Two resistors of X and Y are connected in parallel with one another and in series with a 200 Ω resistor and a battery $$\epsilon$$=1.5 V and internal resistance r=0.5 Ω. The resistance of X is 100 Ω. When Y is disconnected from X, an additional resistance of 50 Ohms must be inserted in the circuit in order to keep the current through X unchanged. Find the resistance of Y. Compute the value of Y again for the same case considering the internal resistance of the battery negligible.

Homework Equations

Resistance Total (parallel) = ((1/r1)+(1/r2))^(-1)

Resistance Total (series) = (r1+r2)

The Attempt at a Solution

I have drawn the diagram and calculated:

Rt (parallel) = 200 + ((1/100)+(1/y))^(-1)

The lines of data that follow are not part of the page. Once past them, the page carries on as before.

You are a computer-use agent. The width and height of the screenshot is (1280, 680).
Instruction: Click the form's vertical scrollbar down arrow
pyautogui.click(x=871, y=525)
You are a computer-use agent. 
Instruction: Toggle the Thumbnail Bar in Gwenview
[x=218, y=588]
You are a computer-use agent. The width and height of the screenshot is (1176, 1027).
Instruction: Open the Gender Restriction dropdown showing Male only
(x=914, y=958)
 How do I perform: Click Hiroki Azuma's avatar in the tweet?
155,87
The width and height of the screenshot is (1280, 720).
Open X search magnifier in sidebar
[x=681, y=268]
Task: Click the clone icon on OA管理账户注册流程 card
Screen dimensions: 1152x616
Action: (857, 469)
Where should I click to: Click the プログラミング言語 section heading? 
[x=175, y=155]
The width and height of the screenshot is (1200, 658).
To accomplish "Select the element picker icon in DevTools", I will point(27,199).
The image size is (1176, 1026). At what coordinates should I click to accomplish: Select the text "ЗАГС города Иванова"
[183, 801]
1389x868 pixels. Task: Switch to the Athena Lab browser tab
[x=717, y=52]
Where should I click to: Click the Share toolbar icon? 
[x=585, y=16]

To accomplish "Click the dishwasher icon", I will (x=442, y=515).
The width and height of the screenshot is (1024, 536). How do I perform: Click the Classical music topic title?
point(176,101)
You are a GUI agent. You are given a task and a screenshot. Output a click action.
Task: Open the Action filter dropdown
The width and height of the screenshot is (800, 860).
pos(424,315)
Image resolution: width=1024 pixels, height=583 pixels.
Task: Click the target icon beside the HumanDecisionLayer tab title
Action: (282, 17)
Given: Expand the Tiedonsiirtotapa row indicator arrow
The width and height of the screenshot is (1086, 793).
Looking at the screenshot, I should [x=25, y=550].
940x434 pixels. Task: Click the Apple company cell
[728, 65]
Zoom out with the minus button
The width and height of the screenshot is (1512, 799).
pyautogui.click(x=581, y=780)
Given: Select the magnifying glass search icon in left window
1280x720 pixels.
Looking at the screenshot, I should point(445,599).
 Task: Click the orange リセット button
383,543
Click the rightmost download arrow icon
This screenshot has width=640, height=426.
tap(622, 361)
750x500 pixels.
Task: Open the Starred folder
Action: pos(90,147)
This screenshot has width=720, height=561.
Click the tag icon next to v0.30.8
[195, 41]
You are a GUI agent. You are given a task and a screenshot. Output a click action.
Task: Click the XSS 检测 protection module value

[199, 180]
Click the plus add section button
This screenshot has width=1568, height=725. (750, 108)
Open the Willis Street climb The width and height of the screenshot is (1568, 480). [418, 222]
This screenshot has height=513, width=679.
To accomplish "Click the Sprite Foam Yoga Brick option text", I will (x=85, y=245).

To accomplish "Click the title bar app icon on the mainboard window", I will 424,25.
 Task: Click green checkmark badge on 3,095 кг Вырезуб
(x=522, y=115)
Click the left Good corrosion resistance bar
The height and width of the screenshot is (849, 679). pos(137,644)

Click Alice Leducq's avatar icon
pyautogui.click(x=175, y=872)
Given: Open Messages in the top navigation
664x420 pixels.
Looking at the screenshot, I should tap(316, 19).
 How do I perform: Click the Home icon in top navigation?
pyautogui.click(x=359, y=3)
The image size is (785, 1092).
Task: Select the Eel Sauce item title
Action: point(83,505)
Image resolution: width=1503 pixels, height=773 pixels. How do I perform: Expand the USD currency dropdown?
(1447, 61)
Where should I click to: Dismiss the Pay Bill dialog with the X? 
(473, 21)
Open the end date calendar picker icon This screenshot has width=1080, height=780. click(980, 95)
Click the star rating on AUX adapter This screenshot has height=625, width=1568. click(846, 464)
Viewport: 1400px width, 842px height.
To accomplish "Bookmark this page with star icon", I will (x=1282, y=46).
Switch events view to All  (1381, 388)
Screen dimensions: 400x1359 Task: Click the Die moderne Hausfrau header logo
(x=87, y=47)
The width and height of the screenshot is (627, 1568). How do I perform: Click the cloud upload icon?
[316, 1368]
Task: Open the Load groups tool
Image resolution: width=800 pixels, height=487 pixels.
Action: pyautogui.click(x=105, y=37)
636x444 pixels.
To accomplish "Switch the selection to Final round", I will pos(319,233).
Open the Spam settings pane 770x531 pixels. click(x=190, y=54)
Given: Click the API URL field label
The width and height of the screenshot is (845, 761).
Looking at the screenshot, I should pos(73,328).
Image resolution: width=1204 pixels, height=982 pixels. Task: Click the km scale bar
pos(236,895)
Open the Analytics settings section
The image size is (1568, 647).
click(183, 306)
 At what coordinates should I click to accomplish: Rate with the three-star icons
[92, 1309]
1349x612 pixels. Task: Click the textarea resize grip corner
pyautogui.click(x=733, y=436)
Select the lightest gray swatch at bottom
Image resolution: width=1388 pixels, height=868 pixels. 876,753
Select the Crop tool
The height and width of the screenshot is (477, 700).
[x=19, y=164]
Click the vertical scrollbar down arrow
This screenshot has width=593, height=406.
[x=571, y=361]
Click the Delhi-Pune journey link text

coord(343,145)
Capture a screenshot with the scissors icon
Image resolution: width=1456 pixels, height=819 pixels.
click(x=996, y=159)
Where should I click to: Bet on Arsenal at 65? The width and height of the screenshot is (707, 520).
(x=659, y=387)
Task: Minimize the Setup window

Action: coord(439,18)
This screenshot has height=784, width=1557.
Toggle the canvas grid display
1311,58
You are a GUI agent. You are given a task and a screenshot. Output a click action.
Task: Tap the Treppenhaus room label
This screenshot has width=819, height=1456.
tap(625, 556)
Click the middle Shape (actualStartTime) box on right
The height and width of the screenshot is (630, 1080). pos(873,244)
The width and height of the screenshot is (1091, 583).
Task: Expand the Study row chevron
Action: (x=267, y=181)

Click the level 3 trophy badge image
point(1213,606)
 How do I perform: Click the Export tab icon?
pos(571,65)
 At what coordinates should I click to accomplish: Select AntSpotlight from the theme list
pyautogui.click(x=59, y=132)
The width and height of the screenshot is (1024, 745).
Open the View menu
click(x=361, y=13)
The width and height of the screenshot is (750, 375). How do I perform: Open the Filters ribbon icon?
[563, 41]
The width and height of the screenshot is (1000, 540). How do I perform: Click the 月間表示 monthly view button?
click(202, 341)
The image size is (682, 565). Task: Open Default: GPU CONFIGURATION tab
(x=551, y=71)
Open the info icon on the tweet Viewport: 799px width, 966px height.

Rt (series) = 200 + 50 + 100 = 350

I am confused when removing resistor y and adding 50 ohms of resistance.

 

[n.karthick]

I can give u a hint.
Because the current is same
(i) when Y is connected and
(ii) Y disconnected and 50 ohm connected in circuit
it means that total resistance in the circuit is same for both the cases.
So you can equal the total resistance in 2 cases and solve for Y.

 

[ehild]

The current is the same through resistor X in both cases. It does not mean that the whole current drawn by the battery is the same.

ehild

 

[gneill]

Attached is a circuit diagram which may help. The blue components are the ones that change between configurations. Note that in order for the current through RX to remain the same, the voltage across RX must also remain the same -- you might find it convenient to treat the circuit(s) as a voltage divider.

 

[n.karthick]

Oh I didn't notice that it is the current through X which is same, sorry. Equating voltage across X in both cases and solving that should give Y.